TASK REQUIREMENTS:
Copy the entries from the line containing "Select the phone number 06 - 12 12 12 12" through the end of the entries, substituting "telephone number" for "phone number" and keeping everything else unchanged.

[Item-finding entries]
****

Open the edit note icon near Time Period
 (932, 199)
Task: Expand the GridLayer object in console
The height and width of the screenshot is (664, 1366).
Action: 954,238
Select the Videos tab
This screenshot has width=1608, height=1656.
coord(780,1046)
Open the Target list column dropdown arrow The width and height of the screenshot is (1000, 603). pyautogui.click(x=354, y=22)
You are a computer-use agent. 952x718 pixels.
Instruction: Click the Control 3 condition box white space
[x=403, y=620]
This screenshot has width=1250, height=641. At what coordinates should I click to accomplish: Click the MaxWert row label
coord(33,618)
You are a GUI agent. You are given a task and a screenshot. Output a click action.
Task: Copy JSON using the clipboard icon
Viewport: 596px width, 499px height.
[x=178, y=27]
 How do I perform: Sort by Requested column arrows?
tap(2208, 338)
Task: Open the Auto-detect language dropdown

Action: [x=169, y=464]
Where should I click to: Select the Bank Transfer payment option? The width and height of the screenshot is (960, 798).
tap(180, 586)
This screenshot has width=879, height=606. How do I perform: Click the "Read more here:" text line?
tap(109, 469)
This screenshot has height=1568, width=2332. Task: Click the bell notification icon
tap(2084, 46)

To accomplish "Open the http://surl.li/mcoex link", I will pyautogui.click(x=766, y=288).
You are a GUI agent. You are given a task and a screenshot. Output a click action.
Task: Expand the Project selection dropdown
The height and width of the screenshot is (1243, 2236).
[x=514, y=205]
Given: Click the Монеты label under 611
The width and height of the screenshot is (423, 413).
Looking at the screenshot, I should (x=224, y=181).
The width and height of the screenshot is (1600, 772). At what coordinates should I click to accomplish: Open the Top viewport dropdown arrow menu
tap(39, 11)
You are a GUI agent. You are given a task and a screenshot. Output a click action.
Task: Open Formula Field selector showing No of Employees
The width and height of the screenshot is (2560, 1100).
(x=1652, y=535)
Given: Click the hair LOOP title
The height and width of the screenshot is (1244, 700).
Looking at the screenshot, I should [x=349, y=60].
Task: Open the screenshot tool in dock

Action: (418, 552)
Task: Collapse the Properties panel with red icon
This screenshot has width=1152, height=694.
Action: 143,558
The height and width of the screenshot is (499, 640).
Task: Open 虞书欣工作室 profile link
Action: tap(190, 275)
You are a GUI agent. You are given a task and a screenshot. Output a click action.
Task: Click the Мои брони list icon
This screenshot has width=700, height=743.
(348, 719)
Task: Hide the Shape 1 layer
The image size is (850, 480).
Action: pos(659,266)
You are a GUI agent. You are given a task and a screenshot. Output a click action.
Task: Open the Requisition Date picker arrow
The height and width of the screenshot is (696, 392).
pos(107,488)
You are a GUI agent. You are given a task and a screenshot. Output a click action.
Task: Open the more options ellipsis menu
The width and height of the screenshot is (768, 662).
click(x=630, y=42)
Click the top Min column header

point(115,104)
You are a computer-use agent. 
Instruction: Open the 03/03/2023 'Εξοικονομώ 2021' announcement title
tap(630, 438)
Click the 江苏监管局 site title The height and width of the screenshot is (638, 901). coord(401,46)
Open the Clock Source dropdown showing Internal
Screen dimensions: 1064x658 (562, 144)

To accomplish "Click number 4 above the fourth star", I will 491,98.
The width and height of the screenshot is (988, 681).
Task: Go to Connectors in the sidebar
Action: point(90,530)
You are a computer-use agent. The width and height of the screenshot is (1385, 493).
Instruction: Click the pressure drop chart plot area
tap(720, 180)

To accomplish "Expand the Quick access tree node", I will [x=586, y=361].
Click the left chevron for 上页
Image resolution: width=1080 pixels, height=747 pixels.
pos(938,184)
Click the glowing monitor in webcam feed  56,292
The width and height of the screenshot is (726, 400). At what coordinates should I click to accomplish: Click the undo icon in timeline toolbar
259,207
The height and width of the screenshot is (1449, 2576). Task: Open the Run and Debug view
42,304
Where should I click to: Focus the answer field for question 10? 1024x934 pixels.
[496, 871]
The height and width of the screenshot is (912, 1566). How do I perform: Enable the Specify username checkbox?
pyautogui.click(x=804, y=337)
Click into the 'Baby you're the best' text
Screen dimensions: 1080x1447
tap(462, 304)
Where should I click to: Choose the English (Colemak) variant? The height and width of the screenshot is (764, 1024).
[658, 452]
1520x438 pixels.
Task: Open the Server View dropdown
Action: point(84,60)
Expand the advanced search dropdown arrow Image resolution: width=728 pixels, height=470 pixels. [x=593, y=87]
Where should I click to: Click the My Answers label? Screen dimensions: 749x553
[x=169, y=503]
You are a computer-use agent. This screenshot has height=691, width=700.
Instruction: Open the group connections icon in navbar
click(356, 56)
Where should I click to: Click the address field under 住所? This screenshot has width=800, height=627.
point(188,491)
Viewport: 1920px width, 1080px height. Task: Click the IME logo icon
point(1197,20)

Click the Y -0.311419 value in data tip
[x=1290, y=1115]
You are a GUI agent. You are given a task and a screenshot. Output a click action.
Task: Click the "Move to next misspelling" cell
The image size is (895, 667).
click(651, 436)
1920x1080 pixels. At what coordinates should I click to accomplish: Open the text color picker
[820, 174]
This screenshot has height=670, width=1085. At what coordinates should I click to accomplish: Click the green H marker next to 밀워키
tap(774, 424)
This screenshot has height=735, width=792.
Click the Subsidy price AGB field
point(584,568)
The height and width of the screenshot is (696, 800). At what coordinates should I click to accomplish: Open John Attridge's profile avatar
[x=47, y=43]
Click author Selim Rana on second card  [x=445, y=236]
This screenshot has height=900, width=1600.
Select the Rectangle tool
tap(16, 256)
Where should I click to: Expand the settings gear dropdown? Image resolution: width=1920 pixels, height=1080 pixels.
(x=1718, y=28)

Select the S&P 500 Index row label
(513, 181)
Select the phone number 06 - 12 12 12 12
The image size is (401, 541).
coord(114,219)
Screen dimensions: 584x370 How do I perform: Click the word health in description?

****

REPLY:
Select the telephone number 06 - 12 12 12 12
The image size is (401, 541).
coord(114,219)
Screen dimensions: 584x370 How do I perform: Click the word health in description?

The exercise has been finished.